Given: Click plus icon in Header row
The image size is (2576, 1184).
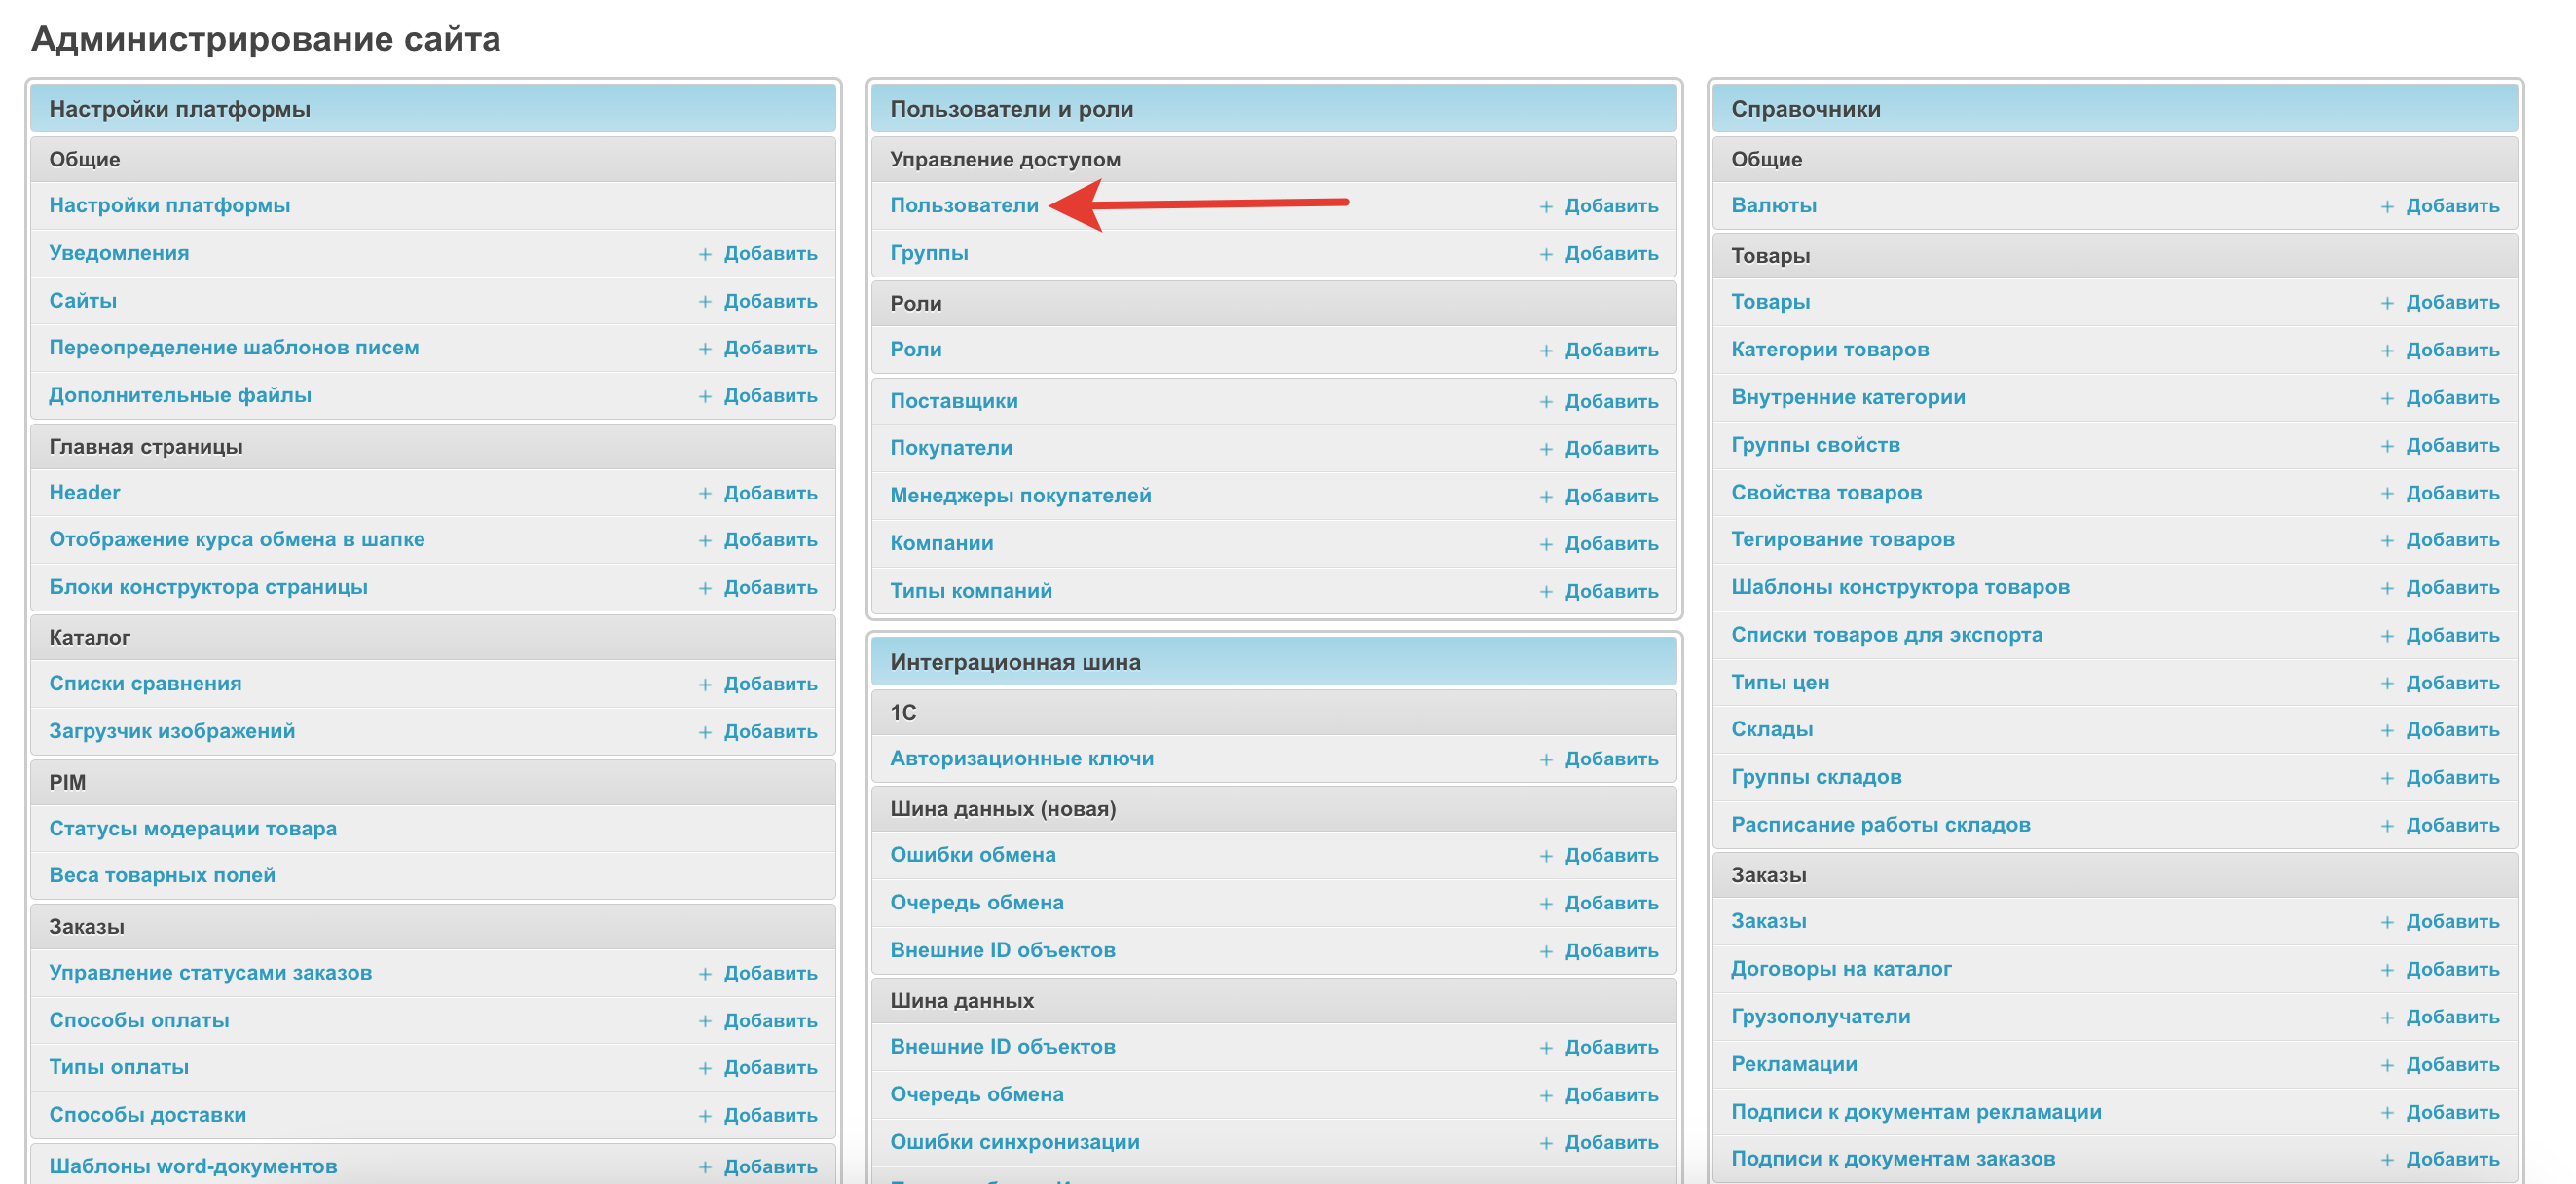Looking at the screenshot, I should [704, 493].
● ● ● ● ●
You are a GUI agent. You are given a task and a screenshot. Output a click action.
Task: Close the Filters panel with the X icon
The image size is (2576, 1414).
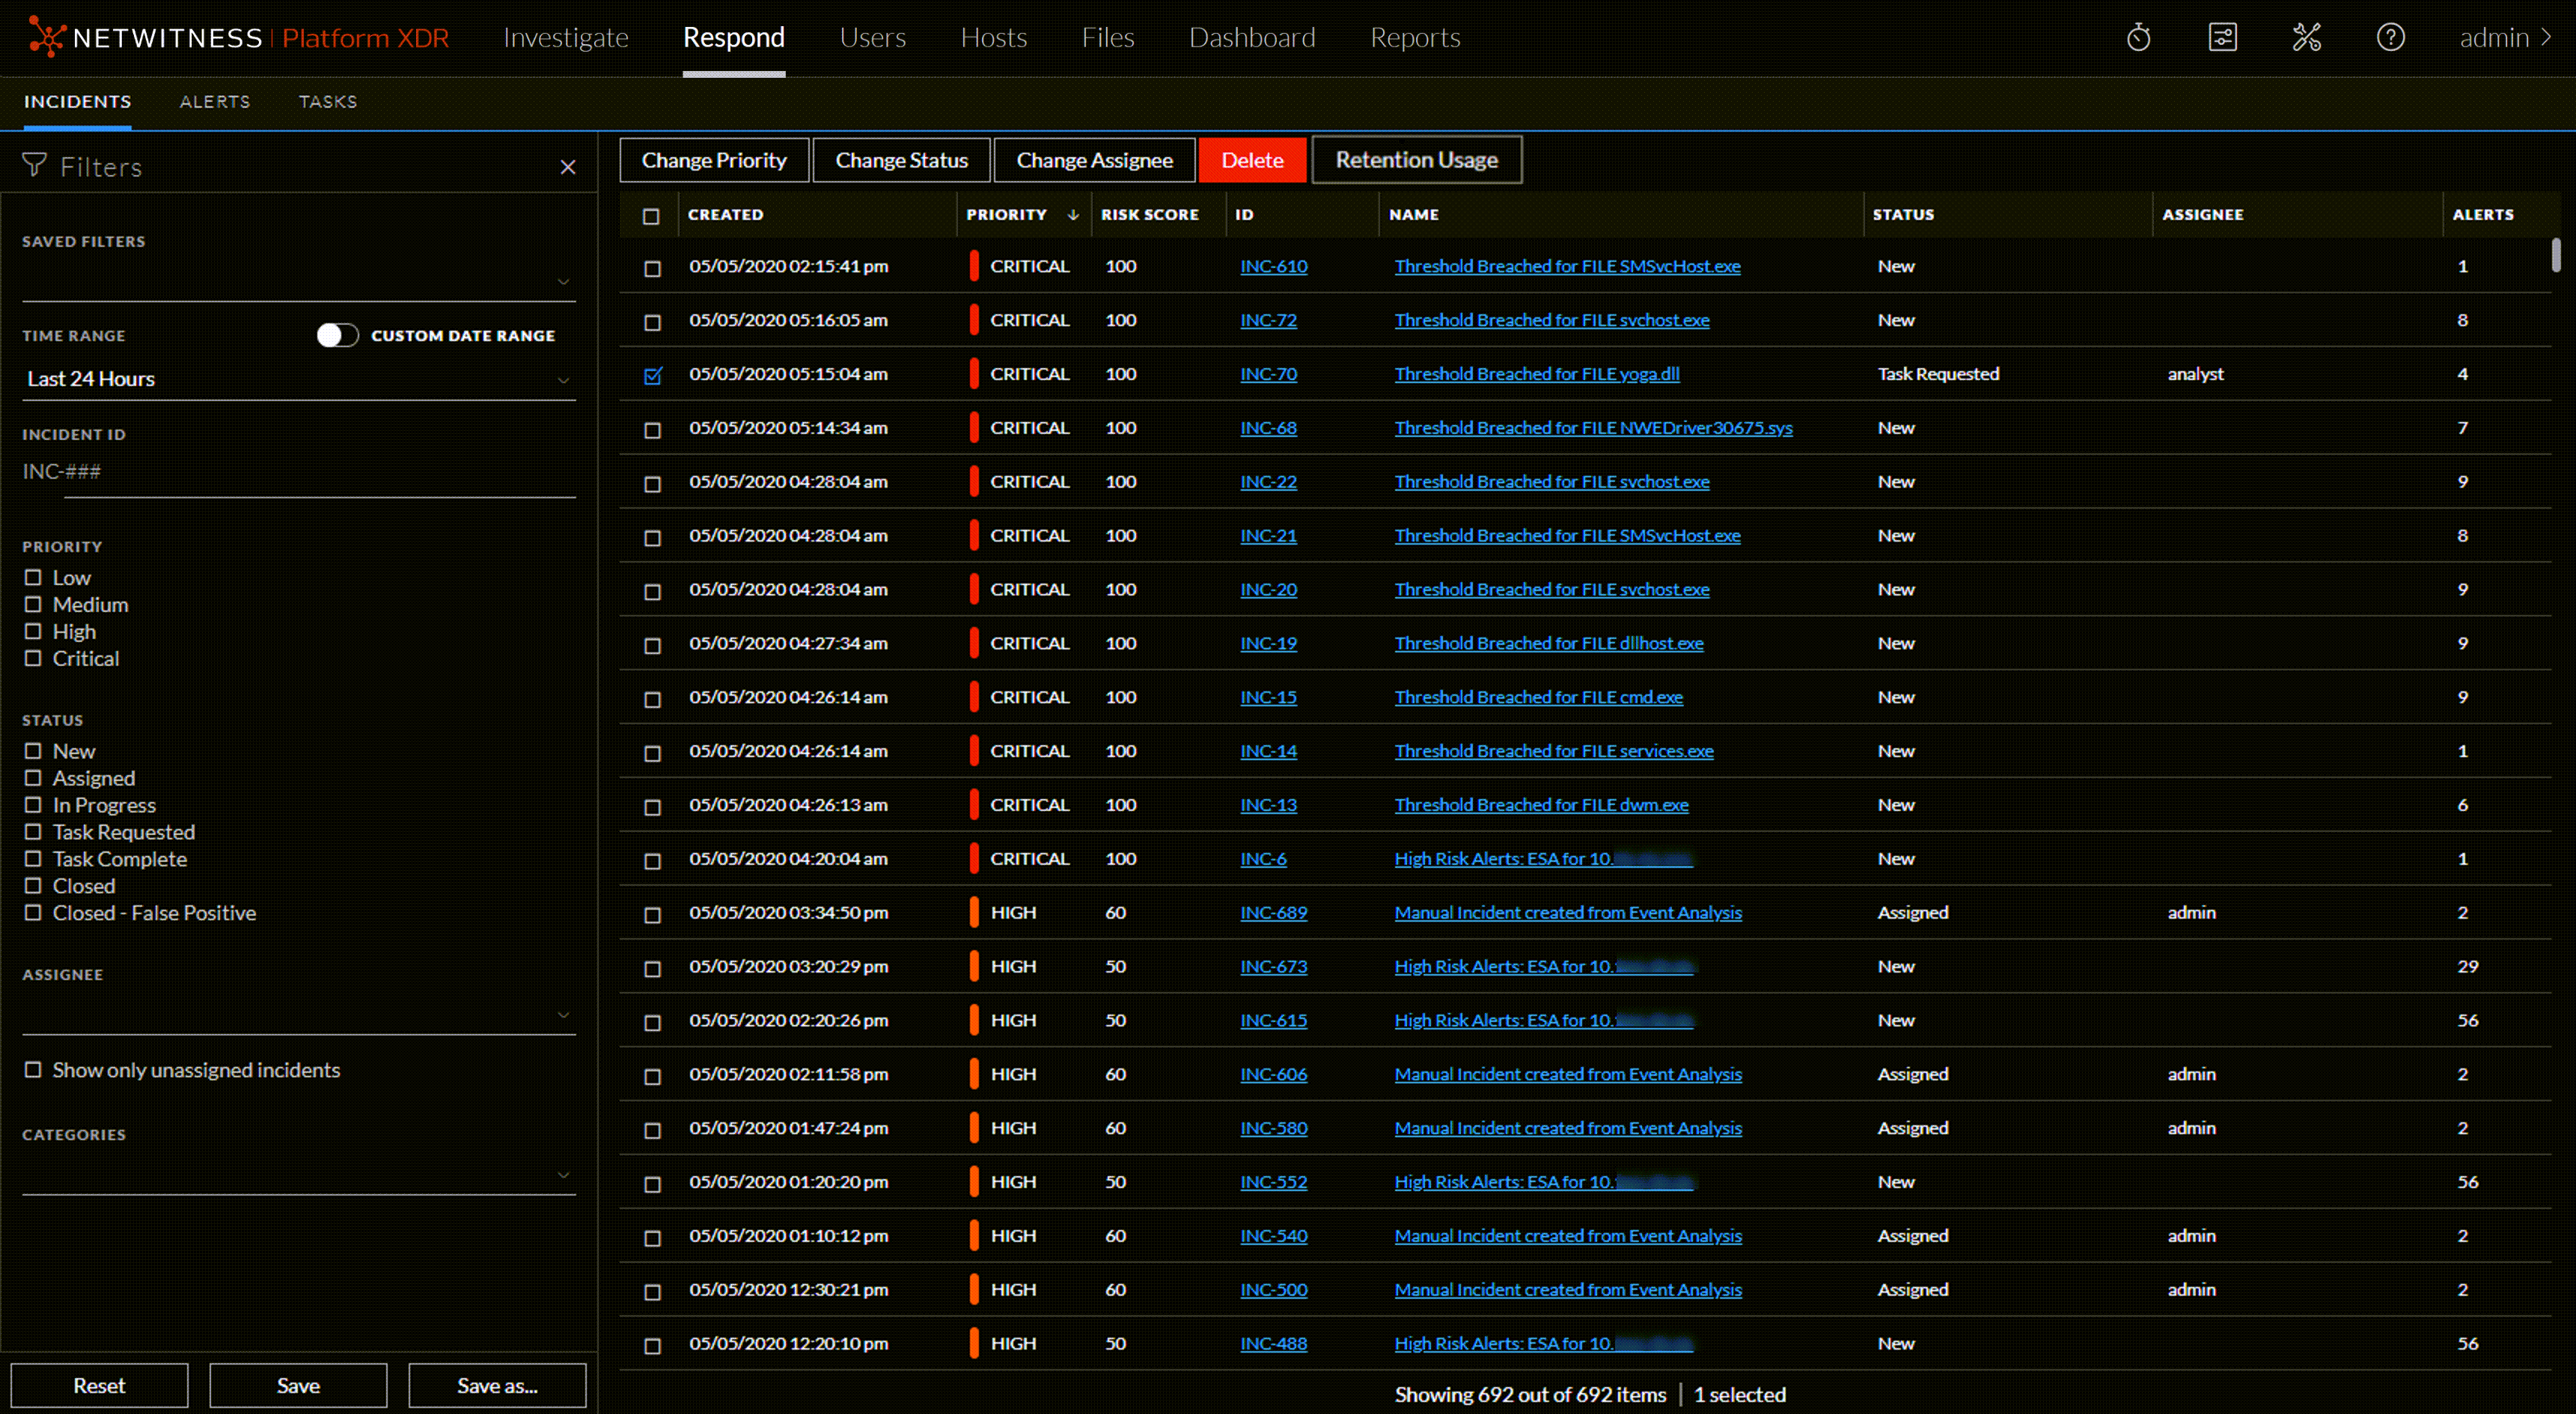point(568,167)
● ● ● ● ●
Copy out the lines from the one containing "Given: Click plus icon in Header row" through the one containing "Looking at the", both included, and leave out the pictures.

▶ _TASK RESULT_
Given: Click plus icon in Header row
The image size is (2576, 1184).
Looking at the screenshot, I should [704, 493].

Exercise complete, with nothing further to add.